Welcome back musical warriors
New World Center
10/05/2013 - & October 6*, 2013
Igor Stravinsky: "Pulcinella" Suite
Benjamin Britten: Four Sea Interludes from "Peter Grimes", Op. 33A
George Gershwin: Cuban Overture (*) – Concerto in F
Yuja Wang (piano)
New World Symphony, Michael Tilson Thomas, Andrés Lopera* (conductors)
Y. Wang (© Felix Broede)
New World Symphony opened its season with a particularly varied program, one whose theme is awkward to describe. What do the pieces have in common except that they were created in the 20th century? The centerpiece was certainly the second half which was devoted to two Gershwin pieces that seem to fallen out of the standard concert repertoire. Perhaps this lack of familiarity explains why they sounded so under rehearsed. The Cuban Overture was led by the young conductor, Andrés Lopera. His interpretation simply lacked wit and felt particularly unenergetic. Moments when the brass covered the strings were frequent and most unpleasant.
Following this Michael Tilson Thomas led the Concerto in F with 26-year old Yuja Wang as soloist. Ms. Wang is not ready for a piece like this one, so it is unfair to judge her talent based on this performance. Having sheet music lying on top of the piano as she turned the pages was highly distracting - and made one wonder if she is not yet familiar with the work. Mr. Tilson Thomas was no help for her as the orchestra continually drowned her out. The orchestra had little feeling for Gershwin and the description of a lazy horn seemed to be more like a sleepy, almost comatose one. Eroticism, always a dominate characteristic of Gershwin, was absent, creating a generally neuter tone.
However it is great to see these pieces presented instead of the overly performed Rhapsody in Blue and An American in Paris, but significant work is necessary before they can be offered effectively. The audience’s great ovation, as is often the case, was for the composer, not the performance. It is easy to find a multitude of fine recordings of these gems, so it is a big disappointment when a live performance falls so short.
The orchestra and Mr. Tilson Thomas got off to a great start with Stravinsky’s suite for the ballet Pulcinella. Its opening pomp contains a significant dose of humor which continues through a number of tricky and charming interludes which create distinct mental pictures. With the absence of percussion and an emphasis on the strings, there was the intimacy of a chamber concert. Stravinsky the great orchestrator can’t help but offer narrative even for those of us who don’t have a clue what the ballet is about. This was a perfect way to display the theatrical abilities of the musicians, with Kathryn Daugherty’s trombone making an especially humorous cameo.

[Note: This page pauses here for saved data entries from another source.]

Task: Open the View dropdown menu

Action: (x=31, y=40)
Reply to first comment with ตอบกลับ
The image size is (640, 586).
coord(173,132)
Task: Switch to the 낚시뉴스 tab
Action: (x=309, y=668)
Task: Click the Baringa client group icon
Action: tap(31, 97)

Next came a great achievement, with reservations. Benjamin Britten’s Sea Interludes from Peter Grimes arguably constitute his most recognizable piece. Even those who don’t generally appreciate Britten’s work are enthusiastic about hearing it when offered by an orchestra as buoyant as New World. Mr. Tilson Thomas and his group did not let anyone down with a most intense yet sensitive reading. The playing was accompanied with designs by Tal Rosner. His haunting video images projected on panels above the stage were particularly appropriate for each of the selections. In effect Mr. Rosner choreographs his images which are set to music with precise interpretations intended. The highest praise one can give is a desire to experience his video again, although I would prefer it without the distraction of a live orchestra. Rosner’s work demands to be the center of focus. An explanation of what was experienced could not do justice, so one can only hope that this experience will someday be made more widely available.
This was an ambitious program to kick off the season even if it did not always satisfy. New World is always eager to try the less familiar. In a world that has become increasingly homogenized and complacent, this alone is reason to be grateful.